The only limitation in § 46a-13m is that the records be “necessary to carry out the responsibilities of the Child Advocate as provided in subsection (a) of § 46a-13l.” Conn. Gen. Stat. § 46a-13l sets forth the OCA’s numerous statutory duties and responsibilities and directs the OCA to, among other things: (1) “Evaluate the delivery of services to children by state agencies and those entities that provide services to children through funds provided by the state” (§ 46a-13l(1)); and (2) “Recommend changes in state policies concerning children including changes in the system of providing juvenile justice, child care, foster care and treatment.” (§ 46a-13l(6)). In addition, the Child Advocate serves on the Child Fatality Review Panel, which is charged with reviewing the circumstances of child deaths “due to unexpected or unexplained causes to facilitate development of prevention strategies to address identified trends and patterns of risk and to improve coordination of services for children and families in this state.” Conn. Gen. Stat. § 46a-13l(c).
You indicate that the DMHAS records are necessary both to your investigation into the death of one of the individuals and to your ongoing evaluation of mental health services to children. In particular, you state that the records are necessary to your “ongoing evaluation of systemic issues related to transition of care for children ‘aging out’ of DCF and requiring services from DMHAS.... To effectively evaluate the provision of services and the transition process, and to make recommendations for improvement, it is necessary to understand not only the process but the outcomes of that process.”
We agree that your conclusion that the DMHAS records you requested are “necessary to carry out” your statutory responsibilities is reasonable in the context of your present investigation into the death of a youth who had recently transitioned from DCF to DMHAS, as well as your evaluation of the success of services DCF provided to these individuals.
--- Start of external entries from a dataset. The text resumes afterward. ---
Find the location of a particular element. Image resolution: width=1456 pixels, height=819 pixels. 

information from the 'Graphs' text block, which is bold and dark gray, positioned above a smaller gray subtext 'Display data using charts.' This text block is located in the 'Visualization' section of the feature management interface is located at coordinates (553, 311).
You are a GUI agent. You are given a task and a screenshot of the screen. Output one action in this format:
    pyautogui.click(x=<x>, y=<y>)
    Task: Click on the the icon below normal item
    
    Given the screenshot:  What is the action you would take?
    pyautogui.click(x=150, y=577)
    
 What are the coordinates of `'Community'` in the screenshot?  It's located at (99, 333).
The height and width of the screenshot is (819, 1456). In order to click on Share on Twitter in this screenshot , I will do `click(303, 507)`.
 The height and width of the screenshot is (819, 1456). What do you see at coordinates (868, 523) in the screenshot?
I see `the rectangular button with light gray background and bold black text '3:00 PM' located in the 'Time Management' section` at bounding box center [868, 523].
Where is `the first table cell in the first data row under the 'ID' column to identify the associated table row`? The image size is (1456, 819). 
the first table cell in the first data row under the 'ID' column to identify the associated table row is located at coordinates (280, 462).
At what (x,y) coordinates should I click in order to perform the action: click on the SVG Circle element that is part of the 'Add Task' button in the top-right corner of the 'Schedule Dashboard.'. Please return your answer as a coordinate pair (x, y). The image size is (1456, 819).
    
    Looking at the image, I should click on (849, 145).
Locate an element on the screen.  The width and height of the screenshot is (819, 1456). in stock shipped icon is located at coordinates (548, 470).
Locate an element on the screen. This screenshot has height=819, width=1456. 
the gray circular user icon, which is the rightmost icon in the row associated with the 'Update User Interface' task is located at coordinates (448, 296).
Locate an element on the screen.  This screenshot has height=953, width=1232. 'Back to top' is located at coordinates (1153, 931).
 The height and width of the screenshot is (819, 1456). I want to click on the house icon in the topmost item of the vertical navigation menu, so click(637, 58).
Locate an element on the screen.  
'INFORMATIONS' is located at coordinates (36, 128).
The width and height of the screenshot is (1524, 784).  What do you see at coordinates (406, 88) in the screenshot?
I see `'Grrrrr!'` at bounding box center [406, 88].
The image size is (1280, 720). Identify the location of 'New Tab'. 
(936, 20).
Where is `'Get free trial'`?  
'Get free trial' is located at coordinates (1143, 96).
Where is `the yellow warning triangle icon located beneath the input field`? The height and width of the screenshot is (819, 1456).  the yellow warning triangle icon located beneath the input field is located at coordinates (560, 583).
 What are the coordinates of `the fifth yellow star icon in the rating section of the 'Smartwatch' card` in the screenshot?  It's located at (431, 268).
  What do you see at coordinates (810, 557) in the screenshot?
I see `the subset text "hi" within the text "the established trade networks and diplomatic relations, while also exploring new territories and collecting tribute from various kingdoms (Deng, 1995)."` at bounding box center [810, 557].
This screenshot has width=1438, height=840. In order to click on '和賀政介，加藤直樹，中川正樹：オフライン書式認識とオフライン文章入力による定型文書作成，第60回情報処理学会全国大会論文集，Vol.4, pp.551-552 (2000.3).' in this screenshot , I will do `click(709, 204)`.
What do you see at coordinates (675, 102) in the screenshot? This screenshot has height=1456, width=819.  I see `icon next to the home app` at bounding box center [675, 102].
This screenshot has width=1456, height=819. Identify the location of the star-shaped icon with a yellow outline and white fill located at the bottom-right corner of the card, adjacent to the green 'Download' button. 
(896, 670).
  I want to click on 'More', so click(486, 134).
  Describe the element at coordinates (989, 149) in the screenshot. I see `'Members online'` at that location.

It is reasonable and rational for you to conclude, under the circumstances presented here, that in order to determine the success of programs for children and youth who “age out” of the state system, you need to review records of other state agencies, like DHMAS, which provide subsequent services to those same individuals, particularly where those subsequent services are provided so close in time and while the individuals are still considered young adults.3 To find otherwise would conflict with the plain meaning and intent of §§ 46a-13m and 46a-13l to provide the OCA broad access to records and information maintained by state agencies in connection with its duties and responsibilities to evaluate the services provided to children with state funds.
We therefore conclude that pursuant to Conn. Gen. Stat. § 46a-13m, DMHAS must turn over the records of the two remaining youths to your office.
I trust this letter responds to your concerns.